Put another way, about six percent of the U.S. land mass is “developed” and relatively highly populated. Those are the areas where it is easiest to build networks. But about 94 percent of the U.S. land surface  is unsettled or lightly populated, including mountains, rangeland, cropland and forests. And that is where networks are hardest to build and sustain.


So it should not at all be surprising that broadband reliability is, on average, 23 percent higher in urban areas than in rural areas across all markets we analyzed,” say analysts at OpenSignal. The firm uses a 100 to 1000 point scale to measure broadband experience in a typical household where multiple devices are used simultaneously. 


The metric is based on ability to connect (uptime); ability to complete tasks and speed, latency, jitter performance. 


source: OpenSignal 


Financial subsidies for service providers in rural areas are one way governments try to close digital divides, and arguably are the most effective ways to do so. Whether in the form of subsidies for anchor institutions or per-passing or per-connection support is the clearest way to reduce the cost of rural infrastructure for suppliers. 


Beyond that, policymakers often try to encourage competition and promote deployment of alternative platforms (satellite, fixed wireless, mobile access). 

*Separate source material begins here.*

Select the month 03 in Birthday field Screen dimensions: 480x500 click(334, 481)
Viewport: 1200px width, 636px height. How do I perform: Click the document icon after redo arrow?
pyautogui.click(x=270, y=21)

Governments can help communities create cooperatives; reduce permitting and other regulatory costs or train people to use broadband. But perhaps nothing works so well as simple subsidies, for the simple reason that population density and network cost are inversely related. 


High population density leads to lower costs; low density leads to higher costs. So subsidies for home broadband in rural areas are a relatively clear example of cause-and-effect relationships.